13.12.2018

Magische kolloidale Cluster

Komplexe Strukturen entstehen durch Selbst­orga­ni­sa­tion von Partikeln.

Komplexität in der Natur entsteht häufig durch Selbst­orga­ni­sa­tion und gilt als beson­ders robust. Von prak­tischer Bedeu­tung zeigen sich Cluster, kompakte Ansamm­lungen elemen­tarer Partikel, die als Atom­kerne, Nano­teil­chen oder Viren vor­kommen. Jetzt ent­schlüs­selte ein inter­diszipli­näres Forscher­team um Nicolas Vogel und Michael Engel von der Uni Erlangen-Nürn­berg die Struktur und den Bildungs­prozess einer Klasse dieser hoch­geord­neten Cluster.

Abb.: Elektrone­nmikro­sko­pische Auf­nahme von kolloi­dalen Clustern....
Abb.: Elektrone­nmikro­sko­pische Auf­nahme von kolloi­dalen Clustern. Jeder Cluster besteht aus winzigen Polymer­kugeln, die sich zu einem trock­nenden Wasser­tropfen zusammen­fügen. (Maß­stabs­balken: 2 Mikro­meter; Bild: J. Wang, FAU).

Als Cluster bezeichnen Physiker eine eigene Materieform, die im Über­gangs­bereich zwischen iso­lierten Atomen und aus­ge­dehnten Fest­körpern oder Flüssig­keiten ange­siedelt ist. Die „magischen Cluster“ gehen ursprüng­lich auf Arbeiten von Eugene Wigner, Maria Göppert-Mayer und Hans Jensen zurück, die mit dieser Theorie die Stabi­lität von Atom­kernen erklären konnten und dafür im Jahr 1963 mit dem Physik-Nobel­preis aus­ge­zeichnet wurden. „Bisher ging man in der Wissen­schaft davon aus, dass der Effekt aus­schließ­lich durch die Anzie­hung von Atomen zustande kommt“, sagt Vogel. „Unsere Forschungen belegen nun, wie auch Partikel, die sich nicht anziehen, solche Struk­turen bilden. Damit trägt die Publi­ka­tion zum Ver­ständnis von Struktur­bildungen von Clustern ganz generell bei.“

Erster Schritt der Wissenschaftler war die Synthese kolloi­daler Cluster, die sehr klein sind und in einem mehr­stufigen Prozess ent­stehen. „Zunächst ver­dampft Wasser aus einem Emulsions­tropfen und die Polymer­kugeln werden zusammen­ge­schoben. Danach bilden sie im Laufe der Zeit immer gleich­mäßi­gere kugel­förmige Cluster und beginnen zu kristal­li­sieren. Mehrere tausend Einzel­teil­chen finden dabei – und das ist das Bemerkens­werte – von selbst ihre ideale Posi­tion in einer präzisen hoch­symme­trischen Struktur, bei der alle Partikel auf vor­her­sag­baren Plätzen sitzen“, erläutert Vogel.

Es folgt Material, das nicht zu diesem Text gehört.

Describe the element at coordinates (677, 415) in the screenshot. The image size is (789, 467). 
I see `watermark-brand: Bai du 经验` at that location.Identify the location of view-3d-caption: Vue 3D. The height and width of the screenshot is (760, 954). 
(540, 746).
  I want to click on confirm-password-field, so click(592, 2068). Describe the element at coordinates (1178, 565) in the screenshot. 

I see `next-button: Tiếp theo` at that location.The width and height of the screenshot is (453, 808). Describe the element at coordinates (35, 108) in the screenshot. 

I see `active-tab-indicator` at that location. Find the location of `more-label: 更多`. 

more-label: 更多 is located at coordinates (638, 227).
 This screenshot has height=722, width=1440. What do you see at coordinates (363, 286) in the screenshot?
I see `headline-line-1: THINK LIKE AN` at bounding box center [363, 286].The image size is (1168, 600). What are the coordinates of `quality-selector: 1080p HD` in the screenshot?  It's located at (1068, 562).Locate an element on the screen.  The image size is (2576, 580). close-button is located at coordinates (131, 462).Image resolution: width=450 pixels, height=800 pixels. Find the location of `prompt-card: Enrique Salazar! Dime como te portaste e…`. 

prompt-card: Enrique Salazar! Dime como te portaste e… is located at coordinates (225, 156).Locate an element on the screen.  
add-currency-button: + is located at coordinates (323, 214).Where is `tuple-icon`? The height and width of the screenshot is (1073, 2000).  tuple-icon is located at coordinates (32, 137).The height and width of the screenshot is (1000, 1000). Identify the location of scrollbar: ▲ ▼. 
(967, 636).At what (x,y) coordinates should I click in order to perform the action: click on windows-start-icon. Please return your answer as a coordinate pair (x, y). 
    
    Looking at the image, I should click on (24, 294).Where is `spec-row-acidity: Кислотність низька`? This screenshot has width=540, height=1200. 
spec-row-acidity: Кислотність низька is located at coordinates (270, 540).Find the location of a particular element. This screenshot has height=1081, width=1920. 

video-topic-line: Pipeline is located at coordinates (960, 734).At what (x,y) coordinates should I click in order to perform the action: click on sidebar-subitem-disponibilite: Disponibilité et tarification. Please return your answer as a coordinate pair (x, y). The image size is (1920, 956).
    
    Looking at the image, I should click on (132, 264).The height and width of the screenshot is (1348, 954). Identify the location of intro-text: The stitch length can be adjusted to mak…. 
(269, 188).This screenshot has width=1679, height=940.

Die Forscher fanden mehr als 25 verschiedene magische kolloi­dale Cluster in ver­schie­denen Typen und Größen und arbei­teten vier unter­schied­liche Cluster-Morpho­logien heraus: Mit der schnell­sten Ver­dampfung bilden sich ver­beulte Cluster, da sich die Tröpf­chen­grenz­fläche schneller bewegt als sich kolloi­dale Partikel ver­festigen können. Wenn die Ver­dampfungs­rate gesenkt wird, domi­nieren kugel­förmige Cluster. Sphärische Cluster weisen eine gleich­mäßig gekrümmte Ober­fläche mit nur schwacher Kristall­ordnung auf. Zudem bilden sich mit weiter abneh­mender Ver­dampfungs­rate Cluster mit ikosae­drischer Symmetrie heraus. Diese Cluster sind besonders hoch­symme­trisch und weisen viele zwei-, drei- und fünf­fache Symmetrie­achsen auf.

In einem weiteren Schritt führten die Forscher Simula­tionen und hoch­genaue nume­rische Berech­nungen durch. Die Analyse belegten, dass Cluster, deren Zahl der Bau­steine iden­tisch mit einer magischen Zahl ist, erhöhte Stabi­lität auf­weisen – wie von der Theorie vorher­gesagt. Das Vor­kommen der beob­ach­teten ikosae­drischen Cluster ist wohl­bekannt für Viren und ultra­kleine Metall­cluster, konnte aber bisher nicht direkt unter­sucht werden. Die aktuellen Ergeb­nisse liefern daher erst­malig ein detail­liertes und systema­tisches Ver­ständnis der Aus­bil­dung solcher magischen Cluster im unter­suchten Modell­system und erlauben Rück­schlüsse auf andere natür­liche Systeme, die zur Cluster­bildung neigen.